If such yields are not Reported or the yields Reported as of such time are not ascertainable (including by way of interpolation), then “Reinvestment Yield” means, with respect to the Called Principal of any bond of the Twenty‑third Series, the sum of (x) 0.50% plus (y) the yield to maturity implied by the U.S. Treasury constant maturity yields reported, for the latest day for which such yields have been so reported as of the second Business Day preceding the Settlement Date with respect to such Called Principal, in Federal Reserve Statistical Release H.15 (or any comparable successor publication) for the U.S. Treasury constant maturity having a term equal to the Remaining Average Life of such Called Principal as of such Settlement Date. If there is no such U.S. Treasury constant maturity having a term equal to such Remaining Average Life, such implied yield to maturity will be determined by interpolating linearly between (1) the U.S. Treasury constant maturity so reported with the term closest to and greater than such Remaining Average Life and (2) the U.S. Treasury constant maturity so reported with the term closest to and less than such Remaining Average Life. The Reinvestment Yield shall be rounded to the number of decimal places as appears in the interest rate of the applicable bond of the Twenty‑third Series.

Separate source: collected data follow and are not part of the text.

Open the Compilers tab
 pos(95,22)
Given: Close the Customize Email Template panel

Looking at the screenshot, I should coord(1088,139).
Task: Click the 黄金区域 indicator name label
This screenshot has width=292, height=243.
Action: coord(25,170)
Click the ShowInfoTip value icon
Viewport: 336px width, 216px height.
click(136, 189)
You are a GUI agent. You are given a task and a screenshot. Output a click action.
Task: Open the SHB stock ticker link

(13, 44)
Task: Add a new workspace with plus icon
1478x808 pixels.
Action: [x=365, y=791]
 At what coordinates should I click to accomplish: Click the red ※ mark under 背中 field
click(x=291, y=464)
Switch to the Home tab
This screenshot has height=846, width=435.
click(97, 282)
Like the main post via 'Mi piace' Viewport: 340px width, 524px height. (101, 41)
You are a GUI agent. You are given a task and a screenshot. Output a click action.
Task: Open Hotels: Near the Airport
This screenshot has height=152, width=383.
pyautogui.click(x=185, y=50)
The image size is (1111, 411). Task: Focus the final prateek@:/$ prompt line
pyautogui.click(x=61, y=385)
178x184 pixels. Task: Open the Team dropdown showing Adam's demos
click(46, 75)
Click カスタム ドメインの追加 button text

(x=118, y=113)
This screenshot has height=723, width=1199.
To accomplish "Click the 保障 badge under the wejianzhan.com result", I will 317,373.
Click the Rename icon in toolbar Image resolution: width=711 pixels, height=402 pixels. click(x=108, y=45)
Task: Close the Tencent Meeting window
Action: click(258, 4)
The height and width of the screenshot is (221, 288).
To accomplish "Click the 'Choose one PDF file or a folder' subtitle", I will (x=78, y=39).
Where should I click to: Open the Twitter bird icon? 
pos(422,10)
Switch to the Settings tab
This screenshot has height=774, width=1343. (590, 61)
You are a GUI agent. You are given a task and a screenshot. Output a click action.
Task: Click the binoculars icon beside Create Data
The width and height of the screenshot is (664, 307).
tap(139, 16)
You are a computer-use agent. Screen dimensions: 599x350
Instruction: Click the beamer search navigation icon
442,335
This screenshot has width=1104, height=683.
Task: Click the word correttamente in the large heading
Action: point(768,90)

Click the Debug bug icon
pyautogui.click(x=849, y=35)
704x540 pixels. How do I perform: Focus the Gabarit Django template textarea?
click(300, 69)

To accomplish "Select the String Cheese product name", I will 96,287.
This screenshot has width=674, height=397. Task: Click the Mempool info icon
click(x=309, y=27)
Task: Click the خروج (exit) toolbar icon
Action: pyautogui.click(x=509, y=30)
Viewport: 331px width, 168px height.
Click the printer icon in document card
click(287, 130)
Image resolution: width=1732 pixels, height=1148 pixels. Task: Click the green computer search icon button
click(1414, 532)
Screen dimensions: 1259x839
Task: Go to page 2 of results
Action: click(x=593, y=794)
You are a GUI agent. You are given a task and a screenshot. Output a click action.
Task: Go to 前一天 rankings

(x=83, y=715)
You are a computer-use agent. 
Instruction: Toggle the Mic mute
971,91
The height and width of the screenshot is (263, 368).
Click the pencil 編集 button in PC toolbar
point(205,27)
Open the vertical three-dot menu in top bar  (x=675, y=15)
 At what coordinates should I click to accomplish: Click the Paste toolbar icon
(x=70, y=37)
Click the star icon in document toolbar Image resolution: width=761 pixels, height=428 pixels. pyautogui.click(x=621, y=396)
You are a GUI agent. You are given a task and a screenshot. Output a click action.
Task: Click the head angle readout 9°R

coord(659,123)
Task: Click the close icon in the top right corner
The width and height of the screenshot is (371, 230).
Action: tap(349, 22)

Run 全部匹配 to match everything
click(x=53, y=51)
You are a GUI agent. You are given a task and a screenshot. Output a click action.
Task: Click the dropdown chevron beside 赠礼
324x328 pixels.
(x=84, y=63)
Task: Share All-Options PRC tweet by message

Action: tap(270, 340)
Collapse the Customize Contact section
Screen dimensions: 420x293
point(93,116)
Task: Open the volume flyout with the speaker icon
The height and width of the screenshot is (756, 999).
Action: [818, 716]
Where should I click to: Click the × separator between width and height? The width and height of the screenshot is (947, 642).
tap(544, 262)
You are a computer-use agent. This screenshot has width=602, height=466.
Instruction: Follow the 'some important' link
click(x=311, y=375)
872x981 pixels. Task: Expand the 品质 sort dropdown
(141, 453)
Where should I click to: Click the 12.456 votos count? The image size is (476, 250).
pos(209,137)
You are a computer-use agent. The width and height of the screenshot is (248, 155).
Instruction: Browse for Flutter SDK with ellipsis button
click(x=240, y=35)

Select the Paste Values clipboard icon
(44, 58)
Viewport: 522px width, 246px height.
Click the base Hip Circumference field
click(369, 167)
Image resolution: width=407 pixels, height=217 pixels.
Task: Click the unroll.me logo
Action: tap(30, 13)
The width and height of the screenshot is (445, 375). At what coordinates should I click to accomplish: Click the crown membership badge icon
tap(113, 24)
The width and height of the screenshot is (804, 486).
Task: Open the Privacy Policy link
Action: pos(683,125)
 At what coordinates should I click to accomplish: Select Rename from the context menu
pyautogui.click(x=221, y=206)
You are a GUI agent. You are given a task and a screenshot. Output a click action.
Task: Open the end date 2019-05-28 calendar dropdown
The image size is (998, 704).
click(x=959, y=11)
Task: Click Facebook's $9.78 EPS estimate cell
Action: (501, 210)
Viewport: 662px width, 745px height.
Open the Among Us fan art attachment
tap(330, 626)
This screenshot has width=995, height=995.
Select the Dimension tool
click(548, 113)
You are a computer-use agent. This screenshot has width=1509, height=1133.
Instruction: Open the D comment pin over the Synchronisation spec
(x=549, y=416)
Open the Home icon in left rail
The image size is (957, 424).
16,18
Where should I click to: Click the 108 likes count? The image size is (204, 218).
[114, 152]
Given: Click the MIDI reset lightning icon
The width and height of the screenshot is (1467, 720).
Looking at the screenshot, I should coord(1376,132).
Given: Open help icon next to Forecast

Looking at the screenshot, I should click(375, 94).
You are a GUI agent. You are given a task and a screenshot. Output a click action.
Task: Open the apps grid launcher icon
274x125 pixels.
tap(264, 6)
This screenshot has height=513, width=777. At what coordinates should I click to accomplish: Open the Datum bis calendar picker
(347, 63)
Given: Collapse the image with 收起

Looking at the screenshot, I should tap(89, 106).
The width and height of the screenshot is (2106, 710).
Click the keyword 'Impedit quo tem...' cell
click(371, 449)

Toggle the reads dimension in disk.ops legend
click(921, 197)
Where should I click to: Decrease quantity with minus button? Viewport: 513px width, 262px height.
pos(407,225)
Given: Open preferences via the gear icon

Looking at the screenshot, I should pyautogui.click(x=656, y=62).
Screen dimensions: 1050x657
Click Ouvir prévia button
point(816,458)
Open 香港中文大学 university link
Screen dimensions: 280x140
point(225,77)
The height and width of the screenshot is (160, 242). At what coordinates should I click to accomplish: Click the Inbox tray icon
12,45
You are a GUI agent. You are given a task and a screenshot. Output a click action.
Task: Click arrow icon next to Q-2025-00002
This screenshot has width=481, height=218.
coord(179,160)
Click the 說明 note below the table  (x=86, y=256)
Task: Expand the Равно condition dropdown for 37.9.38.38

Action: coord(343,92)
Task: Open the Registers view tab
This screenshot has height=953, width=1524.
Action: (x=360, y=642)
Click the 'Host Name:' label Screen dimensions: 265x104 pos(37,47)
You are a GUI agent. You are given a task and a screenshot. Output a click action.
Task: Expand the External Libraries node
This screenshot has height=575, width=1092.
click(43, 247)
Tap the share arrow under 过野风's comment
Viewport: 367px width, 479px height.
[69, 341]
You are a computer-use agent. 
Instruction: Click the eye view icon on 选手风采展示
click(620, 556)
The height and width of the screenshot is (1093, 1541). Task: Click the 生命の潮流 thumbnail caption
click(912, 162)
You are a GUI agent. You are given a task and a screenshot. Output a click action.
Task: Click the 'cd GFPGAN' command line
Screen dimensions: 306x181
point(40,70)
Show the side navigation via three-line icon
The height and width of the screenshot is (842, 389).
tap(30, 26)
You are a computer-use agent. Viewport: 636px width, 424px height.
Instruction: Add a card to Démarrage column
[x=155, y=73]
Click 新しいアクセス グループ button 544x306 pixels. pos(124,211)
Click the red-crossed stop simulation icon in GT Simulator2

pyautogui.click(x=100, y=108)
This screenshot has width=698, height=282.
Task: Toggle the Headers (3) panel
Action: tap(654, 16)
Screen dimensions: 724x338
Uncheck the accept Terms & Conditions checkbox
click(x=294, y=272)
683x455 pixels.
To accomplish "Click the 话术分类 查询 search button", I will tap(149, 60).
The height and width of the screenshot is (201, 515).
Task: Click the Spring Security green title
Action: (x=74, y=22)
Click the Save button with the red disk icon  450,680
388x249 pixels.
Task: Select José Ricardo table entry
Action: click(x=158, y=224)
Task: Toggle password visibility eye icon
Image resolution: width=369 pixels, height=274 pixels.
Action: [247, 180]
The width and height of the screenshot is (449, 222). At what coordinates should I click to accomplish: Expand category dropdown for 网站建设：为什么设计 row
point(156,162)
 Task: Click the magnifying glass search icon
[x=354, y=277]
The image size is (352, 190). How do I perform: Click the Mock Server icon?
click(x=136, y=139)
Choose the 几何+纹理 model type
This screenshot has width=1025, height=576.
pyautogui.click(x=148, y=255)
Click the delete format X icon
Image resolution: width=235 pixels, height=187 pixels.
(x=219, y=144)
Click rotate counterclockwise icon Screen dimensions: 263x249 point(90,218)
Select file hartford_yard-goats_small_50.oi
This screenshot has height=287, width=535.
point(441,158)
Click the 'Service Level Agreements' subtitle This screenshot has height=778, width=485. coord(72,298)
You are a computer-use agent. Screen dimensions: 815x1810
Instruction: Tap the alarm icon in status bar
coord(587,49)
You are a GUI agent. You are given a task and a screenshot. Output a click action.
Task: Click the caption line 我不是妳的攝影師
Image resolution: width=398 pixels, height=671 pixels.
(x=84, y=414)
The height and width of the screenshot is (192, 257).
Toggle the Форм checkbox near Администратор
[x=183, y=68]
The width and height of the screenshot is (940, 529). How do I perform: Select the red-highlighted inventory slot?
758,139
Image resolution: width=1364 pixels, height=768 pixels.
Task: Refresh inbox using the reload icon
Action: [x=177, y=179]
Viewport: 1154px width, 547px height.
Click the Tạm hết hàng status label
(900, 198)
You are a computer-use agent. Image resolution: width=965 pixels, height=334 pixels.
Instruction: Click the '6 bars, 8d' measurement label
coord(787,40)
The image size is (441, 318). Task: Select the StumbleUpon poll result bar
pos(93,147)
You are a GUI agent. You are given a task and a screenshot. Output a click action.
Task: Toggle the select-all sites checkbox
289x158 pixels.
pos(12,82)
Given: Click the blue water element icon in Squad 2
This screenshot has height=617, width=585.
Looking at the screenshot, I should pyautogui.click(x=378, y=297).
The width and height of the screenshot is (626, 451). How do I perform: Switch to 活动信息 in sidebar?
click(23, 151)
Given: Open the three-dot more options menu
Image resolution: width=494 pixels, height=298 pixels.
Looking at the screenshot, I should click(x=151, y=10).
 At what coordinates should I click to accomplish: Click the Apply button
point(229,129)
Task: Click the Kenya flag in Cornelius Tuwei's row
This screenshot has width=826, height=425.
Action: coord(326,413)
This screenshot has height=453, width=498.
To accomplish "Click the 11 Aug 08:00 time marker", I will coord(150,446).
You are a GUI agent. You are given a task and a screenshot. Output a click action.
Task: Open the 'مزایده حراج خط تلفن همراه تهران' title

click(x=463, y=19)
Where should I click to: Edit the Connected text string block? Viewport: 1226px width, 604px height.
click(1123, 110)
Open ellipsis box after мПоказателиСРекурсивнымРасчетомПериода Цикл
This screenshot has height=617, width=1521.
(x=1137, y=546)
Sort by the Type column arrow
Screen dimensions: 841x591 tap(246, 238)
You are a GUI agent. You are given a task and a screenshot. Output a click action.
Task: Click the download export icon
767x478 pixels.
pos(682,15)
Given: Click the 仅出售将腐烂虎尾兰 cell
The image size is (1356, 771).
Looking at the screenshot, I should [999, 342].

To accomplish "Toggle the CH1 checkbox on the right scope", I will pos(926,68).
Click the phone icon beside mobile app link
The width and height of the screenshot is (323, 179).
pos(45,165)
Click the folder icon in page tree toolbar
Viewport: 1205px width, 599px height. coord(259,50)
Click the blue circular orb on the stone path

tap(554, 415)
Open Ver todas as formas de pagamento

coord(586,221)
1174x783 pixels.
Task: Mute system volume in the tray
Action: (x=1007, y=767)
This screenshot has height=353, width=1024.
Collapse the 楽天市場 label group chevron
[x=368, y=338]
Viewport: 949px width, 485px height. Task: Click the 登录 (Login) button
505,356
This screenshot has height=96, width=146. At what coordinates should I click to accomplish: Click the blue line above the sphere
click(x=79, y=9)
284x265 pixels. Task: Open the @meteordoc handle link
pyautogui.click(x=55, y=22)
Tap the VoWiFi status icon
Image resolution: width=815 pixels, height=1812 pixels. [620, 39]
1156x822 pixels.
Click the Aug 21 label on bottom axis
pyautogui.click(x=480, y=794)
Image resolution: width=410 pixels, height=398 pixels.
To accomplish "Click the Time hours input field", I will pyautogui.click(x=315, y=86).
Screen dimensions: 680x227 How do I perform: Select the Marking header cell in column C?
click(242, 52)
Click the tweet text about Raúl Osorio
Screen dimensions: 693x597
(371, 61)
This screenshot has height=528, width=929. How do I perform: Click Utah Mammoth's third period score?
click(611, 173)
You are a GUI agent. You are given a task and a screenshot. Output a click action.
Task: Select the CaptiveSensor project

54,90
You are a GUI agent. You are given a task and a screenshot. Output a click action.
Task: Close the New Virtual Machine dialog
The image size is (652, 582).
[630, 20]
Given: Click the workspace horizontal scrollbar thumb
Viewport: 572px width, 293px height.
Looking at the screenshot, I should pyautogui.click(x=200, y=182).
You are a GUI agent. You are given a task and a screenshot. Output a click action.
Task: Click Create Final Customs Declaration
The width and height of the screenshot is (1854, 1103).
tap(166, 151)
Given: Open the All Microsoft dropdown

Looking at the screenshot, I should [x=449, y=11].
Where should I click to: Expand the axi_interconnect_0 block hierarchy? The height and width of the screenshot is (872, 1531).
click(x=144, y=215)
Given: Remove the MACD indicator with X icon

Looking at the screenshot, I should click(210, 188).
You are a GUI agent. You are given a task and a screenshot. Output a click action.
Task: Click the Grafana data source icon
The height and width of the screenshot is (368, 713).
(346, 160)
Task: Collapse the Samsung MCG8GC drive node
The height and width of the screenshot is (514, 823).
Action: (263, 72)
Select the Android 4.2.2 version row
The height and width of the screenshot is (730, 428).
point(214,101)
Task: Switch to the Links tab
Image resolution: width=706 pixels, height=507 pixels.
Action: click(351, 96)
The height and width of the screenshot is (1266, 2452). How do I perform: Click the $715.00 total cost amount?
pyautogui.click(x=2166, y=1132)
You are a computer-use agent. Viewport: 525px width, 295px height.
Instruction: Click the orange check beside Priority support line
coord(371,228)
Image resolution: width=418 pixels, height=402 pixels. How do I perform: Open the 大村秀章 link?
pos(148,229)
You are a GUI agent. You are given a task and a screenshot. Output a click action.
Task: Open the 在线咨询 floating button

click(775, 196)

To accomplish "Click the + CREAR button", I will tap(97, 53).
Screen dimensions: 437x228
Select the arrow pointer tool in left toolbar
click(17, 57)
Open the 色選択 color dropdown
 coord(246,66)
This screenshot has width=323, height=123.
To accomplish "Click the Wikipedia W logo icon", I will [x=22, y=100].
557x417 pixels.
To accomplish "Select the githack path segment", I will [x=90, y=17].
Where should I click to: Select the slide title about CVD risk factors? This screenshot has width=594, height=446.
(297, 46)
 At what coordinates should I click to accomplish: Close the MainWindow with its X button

“Remaining Average Life” means, with respect to any Called Principal, the number of years obtained by dividing (i) such Called Principal into (ii) the sum of the products obtained by multiplying (a) the principal component of each Remaining Scheduled Payment with respect to such Called Principal by (b) the number of years, computed on the basis of a 360‑day year comprised of twelve 30‑day months and calculated to two decimal places, that will elapse between the Settlement Date with respect to such Called Principal and the scheduled due date of such Remaining Scheduled Payment.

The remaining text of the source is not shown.